Figure 8a shows the voltage generated by the NG, based on the ZnO nanowire array, synchronized with the force applied by the actuator (Figure 8b) (calculated from the force sensor). The device withstood a large number of cycles, with a frequency of 9 Hz and a maximum force of about 6 N. It is important to note here that these forces, applied by the actuator to deform the NG device, did not induce significant damage to the polymer matrix, the electrical contacts, or the silicon substrate. No cracking or degradation was observed by optical microscopy after numerous cycle tests.

Note that, under these biased conditions, the nanowires were compressed. Nanowires generate a negative signal when the NG is compressed and a reverse signal when released. The profile of the generated signal perfectly followed the profile of the applied force (Figure 8c). The piezo-nanogenerator delivered an alternating voltage, both during compression of the device and during its relaxation. This behavior is in concordance with the piezo-nanogenerators found in the literature [21,22,23,24].

Figure 8d presents the powers generated under different excitation forces. In this case, the NG generated a mean power higher than in the previous case (in vibration mode), with an effective power of 1.71 μW for a compression force of 6 N. This is due to a more important stress having been applied towards the c-axis of the nanowires in the compression–excitation mode.

4. Conclusions

In this work, we have studied the electrical signal produced by a piezoelectric nanogenerator, incorporating vertically-aligned piezoelectric ZnO NWs encapsulated in a polymer matrix. ZnO NWs were hydrothermally synthesized, showing high crystalline quality and homogeneous morphology. PMMA was used as a matrix material, to physically support the ZnO NWs, and as a dielectric layer on top of the NWs. The theory proposed to describe the ZnO NWs-based nano-generator operation is that the dielectric material acts as an effective barrier layer for induced charges in metal electrodes, while providing electrical isolation between adjacent NWs. The devices assembled here employed a ~1.2 µm thick PMMA layer over the top of the NWs, which offered effective electrical isolation for the top electrode. Thinner layers proved challenging when trying to electrically isolate the two conductive layers.

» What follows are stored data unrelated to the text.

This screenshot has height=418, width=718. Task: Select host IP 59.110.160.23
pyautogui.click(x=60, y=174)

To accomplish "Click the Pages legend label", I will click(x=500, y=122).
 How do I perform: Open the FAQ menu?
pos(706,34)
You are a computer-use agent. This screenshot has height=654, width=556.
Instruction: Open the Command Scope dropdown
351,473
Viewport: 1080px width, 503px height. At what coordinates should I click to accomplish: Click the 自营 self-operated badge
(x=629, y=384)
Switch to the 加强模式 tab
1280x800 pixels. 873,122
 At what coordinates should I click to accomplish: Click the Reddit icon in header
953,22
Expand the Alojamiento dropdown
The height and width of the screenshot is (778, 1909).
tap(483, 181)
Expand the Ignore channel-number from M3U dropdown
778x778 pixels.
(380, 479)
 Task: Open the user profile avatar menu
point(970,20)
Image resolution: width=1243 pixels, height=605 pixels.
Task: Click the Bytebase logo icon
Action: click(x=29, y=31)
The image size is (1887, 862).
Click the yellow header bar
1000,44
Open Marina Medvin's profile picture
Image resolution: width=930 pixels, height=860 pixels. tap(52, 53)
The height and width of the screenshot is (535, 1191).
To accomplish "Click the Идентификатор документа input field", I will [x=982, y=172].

This work was devoted to the design and study of the performance of an NG based on ZnO nanowire arrays (NWs: ~1.1 µm length and ~45 nm diameter). The device was tested in two different modes: firstly, in vibration mode, then in compression mode. In the vibration mode, the experimental tests demonstrated the best working conditions for our NG, including the load resistance R_L at 4 MΩ and the range of vibrational frequency between 300 and 1200 Hz. Our ZnO NWs-based NG produced a potential of 1.4 V peak-to-peak value, and an instantaneous power of 0.04 μW (output power density ~0.9 mW/cm³). In the compression mode, with the same R_L value, a larger effective power of 1.71 µW (output power density ~38.47 mW/cm³) was obtained at a low frequency of 9 Hz, with an applied force of 6 N. From these results, it can be concluded that the VINGs are more sensitive to the compression mode than the vibration mode.